* What is needed *
Reproduce only the stretch of entries below that begins at the first line and ends at the line holding "This screenshot has width=1485, height=812.".

[Collected data]
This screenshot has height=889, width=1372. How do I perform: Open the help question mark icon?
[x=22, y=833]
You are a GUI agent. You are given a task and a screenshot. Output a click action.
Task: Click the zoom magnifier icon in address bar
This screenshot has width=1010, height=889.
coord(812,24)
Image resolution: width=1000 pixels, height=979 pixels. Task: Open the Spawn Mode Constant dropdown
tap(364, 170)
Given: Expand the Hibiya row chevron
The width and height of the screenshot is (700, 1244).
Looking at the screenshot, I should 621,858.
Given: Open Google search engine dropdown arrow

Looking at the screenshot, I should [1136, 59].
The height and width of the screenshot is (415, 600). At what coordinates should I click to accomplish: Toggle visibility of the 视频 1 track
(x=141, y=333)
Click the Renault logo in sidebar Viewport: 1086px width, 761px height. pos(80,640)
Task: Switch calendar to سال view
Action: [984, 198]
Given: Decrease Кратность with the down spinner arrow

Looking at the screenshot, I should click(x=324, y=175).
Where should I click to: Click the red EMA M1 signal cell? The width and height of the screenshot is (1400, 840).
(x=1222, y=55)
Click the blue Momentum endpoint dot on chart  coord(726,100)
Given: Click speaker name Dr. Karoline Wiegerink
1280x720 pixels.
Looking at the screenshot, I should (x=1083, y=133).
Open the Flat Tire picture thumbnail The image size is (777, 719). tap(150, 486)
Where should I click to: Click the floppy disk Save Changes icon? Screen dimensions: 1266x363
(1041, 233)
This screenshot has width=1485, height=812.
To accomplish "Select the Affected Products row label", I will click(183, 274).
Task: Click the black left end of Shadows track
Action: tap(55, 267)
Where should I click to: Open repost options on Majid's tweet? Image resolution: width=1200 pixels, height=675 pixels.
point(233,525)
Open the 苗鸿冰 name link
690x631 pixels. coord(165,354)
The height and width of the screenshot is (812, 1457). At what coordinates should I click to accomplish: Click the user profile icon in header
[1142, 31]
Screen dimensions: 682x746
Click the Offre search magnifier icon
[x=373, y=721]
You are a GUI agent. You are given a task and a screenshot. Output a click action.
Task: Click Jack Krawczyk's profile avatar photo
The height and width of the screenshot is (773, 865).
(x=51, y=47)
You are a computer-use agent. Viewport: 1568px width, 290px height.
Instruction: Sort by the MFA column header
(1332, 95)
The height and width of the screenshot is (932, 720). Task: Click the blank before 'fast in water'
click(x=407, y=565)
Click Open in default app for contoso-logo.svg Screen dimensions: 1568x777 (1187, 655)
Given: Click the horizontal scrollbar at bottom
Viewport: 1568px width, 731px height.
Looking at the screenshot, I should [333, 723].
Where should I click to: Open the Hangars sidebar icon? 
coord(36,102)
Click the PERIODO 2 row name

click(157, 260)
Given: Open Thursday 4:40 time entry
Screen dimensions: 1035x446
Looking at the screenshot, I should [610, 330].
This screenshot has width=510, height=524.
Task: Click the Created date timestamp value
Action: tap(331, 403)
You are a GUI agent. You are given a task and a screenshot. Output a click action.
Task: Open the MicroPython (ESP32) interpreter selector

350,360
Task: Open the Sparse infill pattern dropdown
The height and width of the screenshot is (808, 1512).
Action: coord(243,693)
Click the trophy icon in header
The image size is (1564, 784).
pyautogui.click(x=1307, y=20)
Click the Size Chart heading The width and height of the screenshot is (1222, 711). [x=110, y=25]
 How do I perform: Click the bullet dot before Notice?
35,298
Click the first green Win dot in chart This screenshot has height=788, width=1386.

* Answer to this task *
This screenshot has height=889, width=1372. How do I perform: Open the help question mark icon?
[x=22, y=833]
You are a GUI agent. You are given a task and a screenshot. Output a click action.
Task: Click the zoom magnifier icon in address bar
This screenshot has width=1010, height=889.
coord(812,24)
Image resolution: width=1000 pixels, height=979 pixels. Task: Open the Spawn Mode Constant dropdown
tap(364, 170)
Given: Expand the Hibiya row chevron
The width and height of the screenshot is (700, 1244).
Looking at the screenshot, I should 621,858.
Given: Open Google search engine dropdown arrow

Looking at the screenshot, I should [1136, 59].
The height and width of the screenshot is (415, 600). At what coordinates should I click to accomplish: Toggle visibility of the 视频 1 track
(x=141, y=333)
Click the Renault logo in sidebar Viewport: 1086px width, 761px height. pos(80,640)
Task: Switch calendar to سال view
Action: [984, 198]
Given: Decrease Кратность with the down spinner arrow

Looking at the screenshot, I should click(x=324, y=175).
Where should I click to: Click the red EMA M1 signal cell? The width and height of the screenshot is (1400, 840).
(x=1222, y=55)
Click the blue Momentum endpoint dot on chart  coord(726,100)
Given: Click speaker name Dr. Karoline Wiegerink
1280x720 pixels.
Looking at the screenshot, I should (x=1083, y=133).
Open the Flat Tire picture thumbnail The image size is (777, 719). tap(150, 486)
Where should I click to: Click the floppy disk Save Changes icon? Screen dimensions: 1266x363
(1041, 233)
This screenshot has width=1485, height=812.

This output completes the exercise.